Washington joined the NHL in the fourth wave of expansion. Also coming aboard in 1974–75 was the Kansas City Scouts — later the Colorado Rockies (1976–82); today, the New Jersey Devils. Chosen as first general manager of the Capitals was Hockey Hall–of–Famer and Boston Bruins legend Milt Schmidt, who, seven years earlier, had orchestrated the most lop–sided trade in NHL history while managing his former team. As GM of the Bruins, in May 1967, Schmidt plundered Chicago counterpart Tommy Ivan for Phil Esposito, Ken Hodge and Fred Stanfield — that trio joining Orr to claim Stanley Cup titles in 1970 and 1972. Esposito became the most prolific scorer in the game’s history by bagging a remarkable 76 goals in 1970–71.

He also had seasons of 68, 66, 61 and 55 goals for the Black and Gold.

Washington chose first in the 1974 NHL draft and wound up missing badly with Regina Pats defenseman Greg Joly (365 NHL games, 97 points). Hindsight — always 20/20 with respect to the draft — shows that Bryan Trottier (1,425 NHL points), Mark Howe (742 points), Danny Gare (354 NHL goals), Charlie Simmer (342 goals) and Mike Rogers (two seasons of 105 points with Hartford) were among those still available.

Though allowed the “gem” of the amateur draft, the Capitals (as all new clubs beginning in 1967) were burdened mostly with dregs from the other NHL teams. Have a gander at this sorry lot from the expansion draft, as published in the July 1974 issue of The Hockey News:

  
The Capitals of ’74–75 were, in fact, so horrid, they generated arguably the most astonishing front–page headline (and story) in the 70–year history of The Hockey News. This from Dec. 6, 1974:


  
Adding to the bizarre nature of this story is that Washington actually won a game while it was being published… and, the aforementioned Dupere was somehow chosen among the two stars–of–the–week:


  
Among the players for whom Milt Schmidt was said to be “begging” included a 31–year–old native of High River, Alta. — Glen Sather — then skating on left–wing for the Montreal Canadiens. “Slats”, as he is known, went on to slightly bigger and better as general manager/coach of the Edmonton Oilers/Wayne Gretzky dynasty in the mid–1980’s. I emailed Glen, wondering if he remembered being dangled in front of Schmidt.

◆ **Given material**:

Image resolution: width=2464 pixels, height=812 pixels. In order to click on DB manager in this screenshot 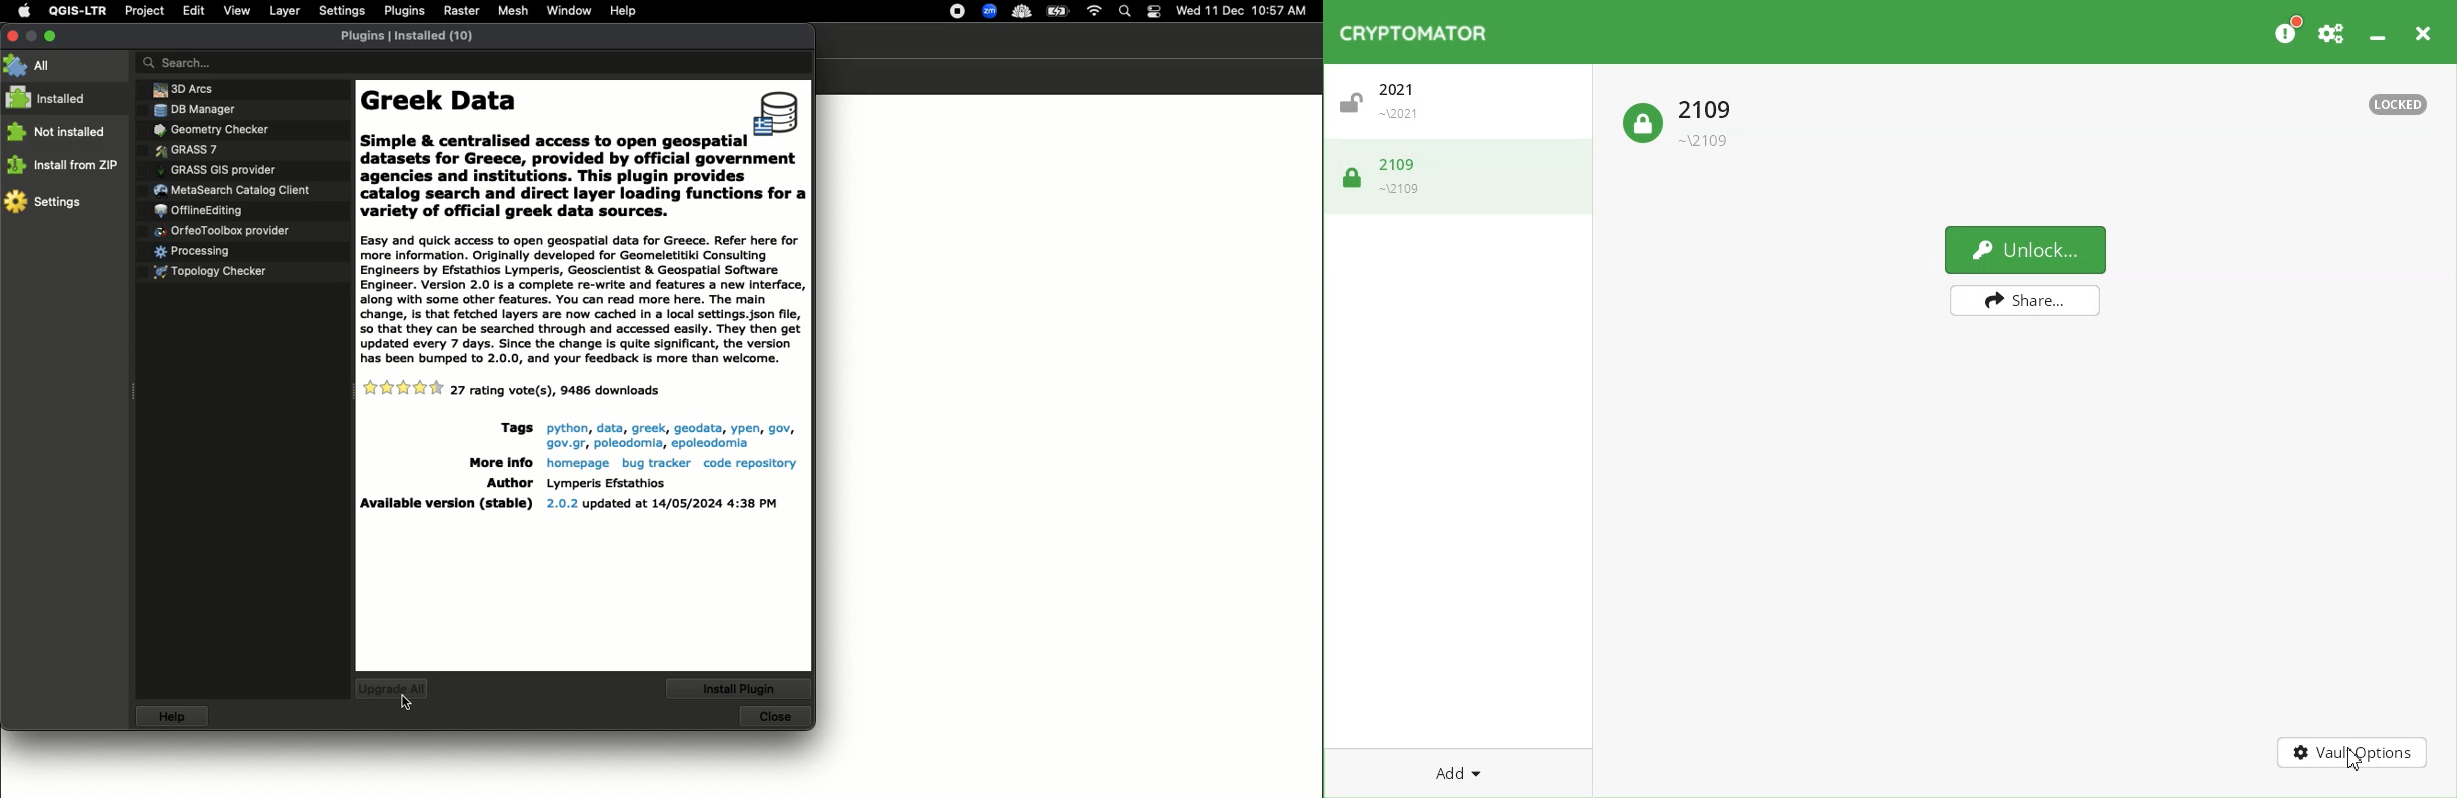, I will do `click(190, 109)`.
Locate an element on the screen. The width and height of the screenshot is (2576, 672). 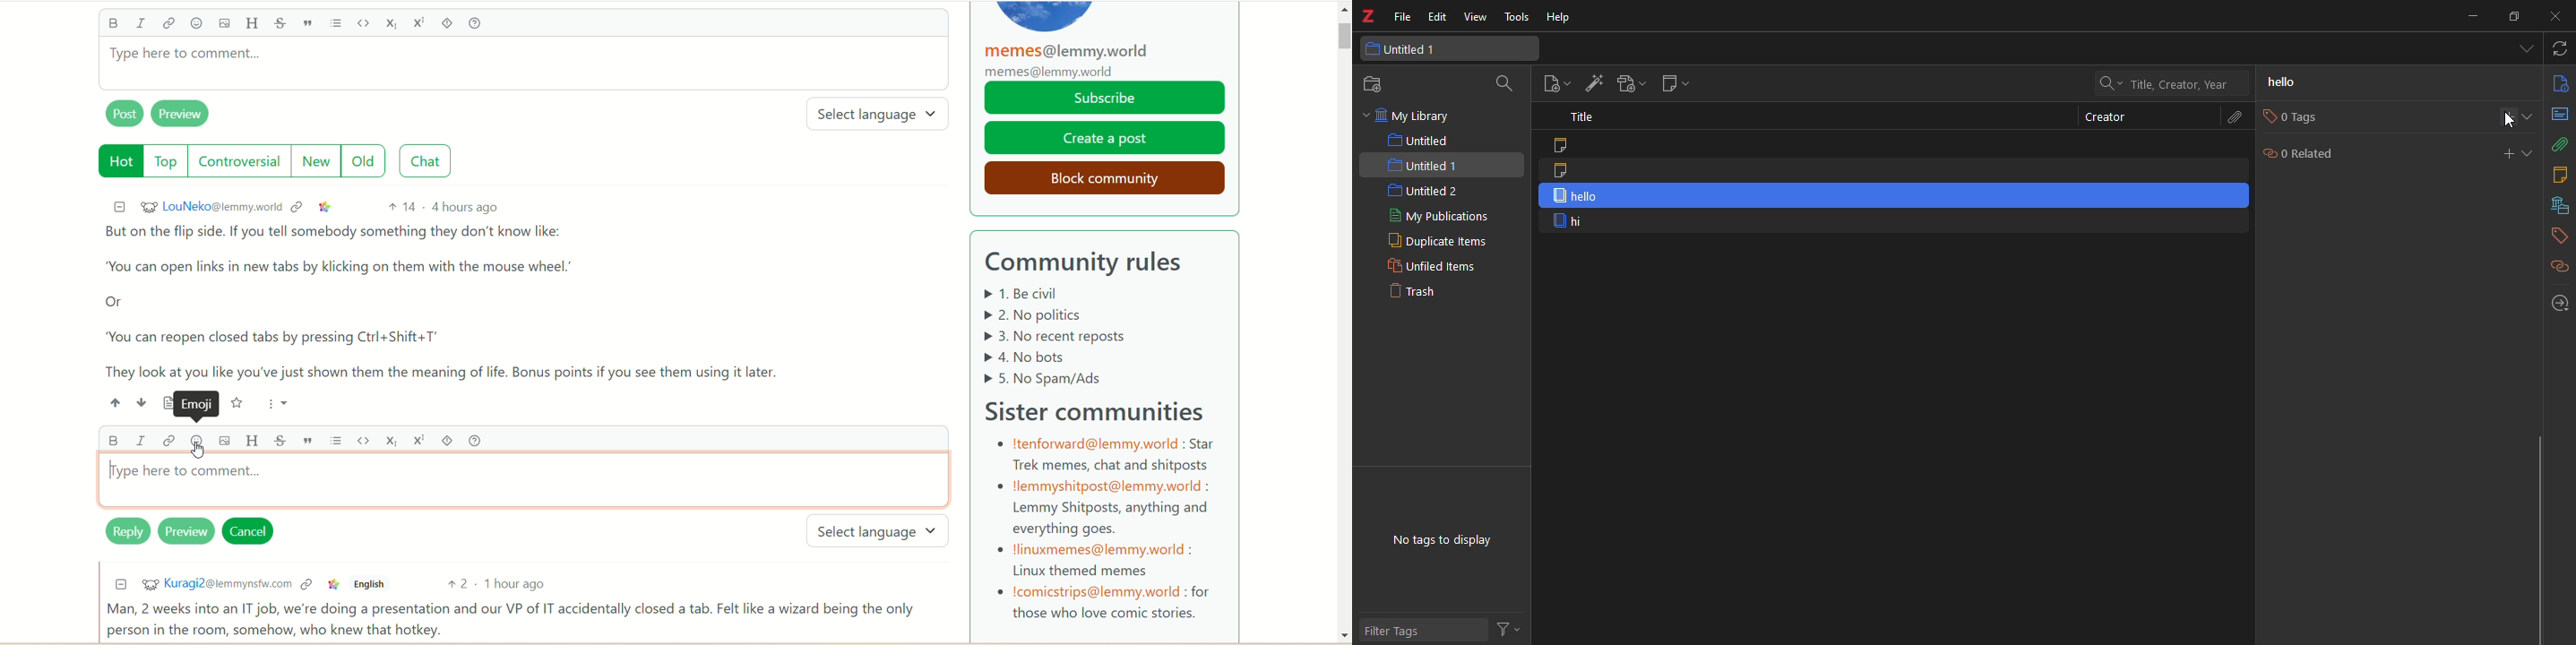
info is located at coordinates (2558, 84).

◆ **Required tasks**:
a. Print the stretch of the passage on the Capitals from "Washington chose first" through "those still available.".
b. Which players does the passage on the Capitals name as still available when Washington chose first in the 1974 NHL draft?
These lines were taken from a different source than the passage on the Capitals.

◆ **Answers for this exercise**:
a.
Washington chose first in the 1974 NHL draft and wound up missing badly with Regina Pats defenseman Greg Joly (365 NHL games, 97 points). Hindsight — always 20/20 with respect to the draft — shows that Bryan Trottier (1,425 NHL points), Mark Howe (742 points), Danny Gare (354 NHL goals), Charlie Simmer (342 goals) and Mike Rogers (two seasons of 105 points with Hartford) were among those still available.

b. Bryan Trottier, Mark Howe, Danny Gare, Charlie Simmer, Mike Rogers